ANCHORAGE, Alaska — A Russian tanker is making progress toward an iced-in Alaskan city as it navigates both sea ice and red tape in a quest to deliver fuel.

If everything goes as planned, the tanker Renda could arrive in Nome by the second week in January. Officials say this would be the first winter delivery of fuel products by sea to a western Alaskan community.

Before the tanker can dock at the Dutch Harbor fishing port in the Aleutian Islands to load gasoline, it will need to pass an inspection to operate in U.S. waters. Then it will need a waiver of federal law to load the gasoline and bring it to Nome — that is, if it can go through some 480 kilometers of sea ice around the city of about 3,500 people.

"It is challenging," said U.S. Coast Guard spokesman Chief Petty Officer Kip Wadlow.

Nome normally gets fuel by barge, but a storm this fall prevented the last delivery before winter. Now the plan is to have the Russian tanker deliver 1.5 million gallons of petroleum products.

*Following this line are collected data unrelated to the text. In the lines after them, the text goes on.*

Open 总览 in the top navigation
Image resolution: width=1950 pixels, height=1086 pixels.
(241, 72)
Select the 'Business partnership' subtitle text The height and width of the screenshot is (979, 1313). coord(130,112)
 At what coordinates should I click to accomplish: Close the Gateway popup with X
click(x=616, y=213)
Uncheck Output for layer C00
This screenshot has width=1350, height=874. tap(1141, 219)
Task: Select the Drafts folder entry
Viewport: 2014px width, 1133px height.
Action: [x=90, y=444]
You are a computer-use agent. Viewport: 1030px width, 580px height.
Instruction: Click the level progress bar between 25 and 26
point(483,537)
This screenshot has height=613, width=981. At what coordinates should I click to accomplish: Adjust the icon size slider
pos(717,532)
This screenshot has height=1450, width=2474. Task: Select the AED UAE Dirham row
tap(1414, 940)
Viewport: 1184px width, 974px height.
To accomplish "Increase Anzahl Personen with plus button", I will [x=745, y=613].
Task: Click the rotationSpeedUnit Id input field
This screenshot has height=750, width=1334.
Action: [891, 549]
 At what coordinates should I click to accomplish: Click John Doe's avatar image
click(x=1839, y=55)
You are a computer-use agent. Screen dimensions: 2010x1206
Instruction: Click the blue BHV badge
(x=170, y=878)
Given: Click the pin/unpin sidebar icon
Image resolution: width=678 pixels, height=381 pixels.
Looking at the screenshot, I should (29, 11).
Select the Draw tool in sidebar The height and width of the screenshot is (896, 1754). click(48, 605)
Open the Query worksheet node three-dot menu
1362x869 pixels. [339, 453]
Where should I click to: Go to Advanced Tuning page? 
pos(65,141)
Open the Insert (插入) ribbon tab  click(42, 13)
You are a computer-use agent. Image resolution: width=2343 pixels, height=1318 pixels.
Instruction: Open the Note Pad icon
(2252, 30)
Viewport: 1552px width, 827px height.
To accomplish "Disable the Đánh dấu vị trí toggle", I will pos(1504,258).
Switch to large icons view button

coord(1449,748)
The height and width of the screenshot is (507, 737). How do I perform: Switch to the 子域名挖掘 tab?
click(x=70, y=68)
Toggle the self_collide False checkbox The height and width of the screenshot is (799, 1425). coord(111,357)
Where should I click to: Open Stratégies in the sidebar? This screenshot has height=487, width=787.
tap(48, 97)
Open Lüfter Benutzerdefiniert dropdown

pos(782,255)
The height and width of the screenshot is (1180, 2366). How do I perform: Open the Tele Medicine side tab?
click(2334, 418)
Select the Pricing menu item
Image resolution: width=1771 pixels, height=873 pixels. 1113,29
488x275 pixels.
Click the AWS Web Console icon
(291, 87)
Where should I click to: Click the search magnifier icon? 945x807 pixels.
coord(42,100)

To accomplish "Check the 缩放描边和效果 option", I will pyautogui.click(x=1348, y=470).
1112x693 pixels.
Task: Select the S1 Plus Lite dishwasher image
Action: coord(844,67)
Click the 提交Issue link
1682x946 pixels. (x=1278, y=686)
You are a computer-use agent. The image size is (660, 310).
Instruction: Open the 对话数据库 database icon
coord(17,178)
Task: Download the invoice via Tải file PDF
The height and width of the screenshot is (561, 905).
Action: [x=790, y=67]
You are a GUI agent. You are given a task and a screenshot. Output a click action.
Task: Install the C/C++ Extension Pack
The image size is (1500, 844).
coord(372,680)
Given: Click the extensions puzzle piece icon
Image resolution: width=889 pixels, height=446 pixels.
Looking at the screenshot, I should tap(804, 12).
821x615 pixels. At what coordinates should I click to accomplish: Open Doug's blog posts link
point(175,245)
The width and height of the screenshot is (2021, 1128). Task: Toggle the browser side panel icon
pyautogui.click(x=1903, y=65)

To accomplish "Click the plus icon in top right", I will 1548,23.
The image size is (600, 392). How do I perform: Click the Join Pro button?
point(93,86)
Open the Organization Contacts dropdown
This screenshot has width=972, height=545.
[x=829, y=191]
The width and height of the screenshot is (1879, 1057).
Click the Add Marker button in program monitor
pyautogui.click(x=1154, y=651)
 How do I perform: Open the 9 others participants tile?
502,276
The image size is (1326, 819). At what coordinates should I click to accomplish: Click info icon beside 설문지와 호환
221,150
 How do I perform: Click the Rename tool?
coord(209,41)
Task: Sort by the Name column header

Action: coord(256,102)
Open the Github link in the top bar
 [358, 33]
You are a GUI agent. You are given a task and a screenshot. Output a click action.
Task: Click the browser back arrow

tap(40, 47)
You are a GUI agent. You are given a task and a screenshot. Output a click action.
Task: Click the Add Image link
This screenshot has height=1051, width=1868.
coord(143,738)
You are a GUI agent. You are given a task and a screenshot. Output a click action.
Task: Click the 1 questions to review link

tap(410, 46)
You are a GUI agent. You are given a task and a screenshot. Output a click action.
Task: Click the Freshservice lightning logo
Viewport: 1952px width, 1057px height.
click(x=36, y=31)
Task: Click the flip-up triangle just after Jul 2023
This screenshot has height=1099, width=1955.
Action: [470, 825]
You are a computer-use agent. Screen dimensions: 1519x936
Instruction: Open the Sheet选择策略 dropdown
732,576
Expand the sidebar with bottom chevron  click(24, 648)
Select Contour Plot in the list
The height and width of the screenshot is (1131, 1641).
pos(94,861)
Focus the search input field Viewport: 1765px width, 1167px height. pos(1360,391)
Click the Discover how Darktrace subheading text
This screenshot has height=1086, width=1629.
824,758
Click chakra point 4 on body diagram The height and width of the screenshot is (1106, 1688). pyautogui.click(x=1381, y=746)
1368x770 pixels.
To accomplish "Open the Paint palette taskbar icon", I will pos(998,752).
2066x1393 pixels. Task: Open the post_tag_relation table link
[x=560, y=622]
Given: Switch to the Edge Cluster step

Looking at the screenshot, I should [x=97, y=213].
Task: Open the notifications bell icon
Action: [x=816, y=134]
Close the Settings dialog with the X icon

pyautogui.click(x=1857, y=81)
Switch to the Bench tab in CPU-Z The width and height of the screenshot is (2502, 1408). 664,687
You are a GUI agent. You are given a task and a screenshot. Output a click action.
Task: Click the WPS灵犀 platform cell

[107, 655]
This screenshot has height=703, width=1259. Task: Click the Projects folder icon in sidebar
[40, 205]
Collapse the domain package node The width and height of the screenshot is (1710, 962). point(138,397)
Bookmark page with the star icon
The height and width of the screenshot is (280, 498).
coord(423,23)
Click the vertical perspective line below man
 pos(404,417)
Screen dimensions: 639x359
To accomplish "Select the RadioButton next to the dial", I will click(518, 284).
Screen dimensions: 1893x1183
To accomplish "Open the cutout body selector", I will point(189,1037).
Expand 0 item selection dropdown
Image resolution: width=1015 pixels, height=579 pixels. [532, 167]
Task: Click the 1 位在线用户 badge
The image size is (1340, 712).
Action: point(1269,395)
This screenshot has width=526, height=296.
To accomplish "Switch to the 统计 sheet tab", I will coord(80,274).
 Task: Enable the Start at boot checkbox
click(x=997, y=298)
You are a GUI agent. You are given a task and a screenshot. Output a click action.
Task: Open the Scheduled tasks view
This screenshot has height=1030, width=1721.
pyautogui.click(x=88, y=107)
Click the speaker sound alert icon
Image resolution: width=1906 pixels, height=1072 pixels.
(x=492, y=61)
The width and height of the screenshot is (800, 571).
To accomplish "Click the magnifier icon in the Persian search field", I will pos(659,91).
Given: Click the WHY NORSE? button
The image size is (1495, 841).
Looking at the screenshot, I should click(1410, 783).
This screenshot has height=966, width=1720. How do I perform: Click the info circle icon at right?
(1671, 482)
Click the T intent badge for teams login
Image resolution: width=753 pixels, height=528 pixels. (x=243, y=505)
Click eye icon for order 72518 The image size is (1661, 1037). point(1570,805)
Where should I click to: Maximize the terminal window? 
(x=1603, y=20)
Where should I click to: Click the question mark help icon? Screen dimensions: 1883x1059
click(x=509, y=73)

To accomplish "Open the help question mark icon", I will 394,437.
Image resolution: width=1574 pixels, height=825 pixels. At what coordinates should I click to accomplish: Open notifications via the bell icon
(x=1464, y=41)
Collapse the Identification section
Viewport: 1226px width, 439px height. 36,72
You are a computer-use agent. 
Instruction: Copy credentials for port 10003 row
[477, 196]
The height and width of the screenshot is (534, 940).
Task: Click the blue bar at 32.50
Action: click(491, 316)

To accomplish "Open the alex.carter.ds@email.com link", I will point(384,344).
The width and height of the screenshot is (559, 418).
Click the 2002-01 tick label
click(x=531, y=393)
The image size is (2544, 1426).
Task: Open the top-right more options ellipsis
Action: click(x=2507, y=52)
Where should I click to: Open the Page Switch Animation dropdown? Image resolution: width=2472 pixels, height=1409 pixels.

The tanker left Russia in mid-December and went to South Korea, where it took on more than 1 million gallons of diesel fuel. From there, it was to go to Japan and load 400,000 gallons of gasoline, but international shipping regulations and fierce weather scuttled that plan.

A decision was made to head to Alaska and load gasoline at Dutch Harbor. It then will take another four to five days to reach Nome.

The Coast Guard's only functioning icebreaker, named the Healy, will break ice for the Russian tanker.

The Healy was due back to its homeport in Seattle just before Christmas, but the Coast Guard extended its mission by a month to assist the fuel effort.

The depth of the water will prevent the Healy from getting any closer than about 1.6 kilometers from the port of Nome, Wadlow said. The tanker is equipped with a long hose for offshore delivery, but that plan comes with a host of safety concerns, he said.

"It would be extremely unfortunate if there were an accident — a spill on the ice," Wadlow said.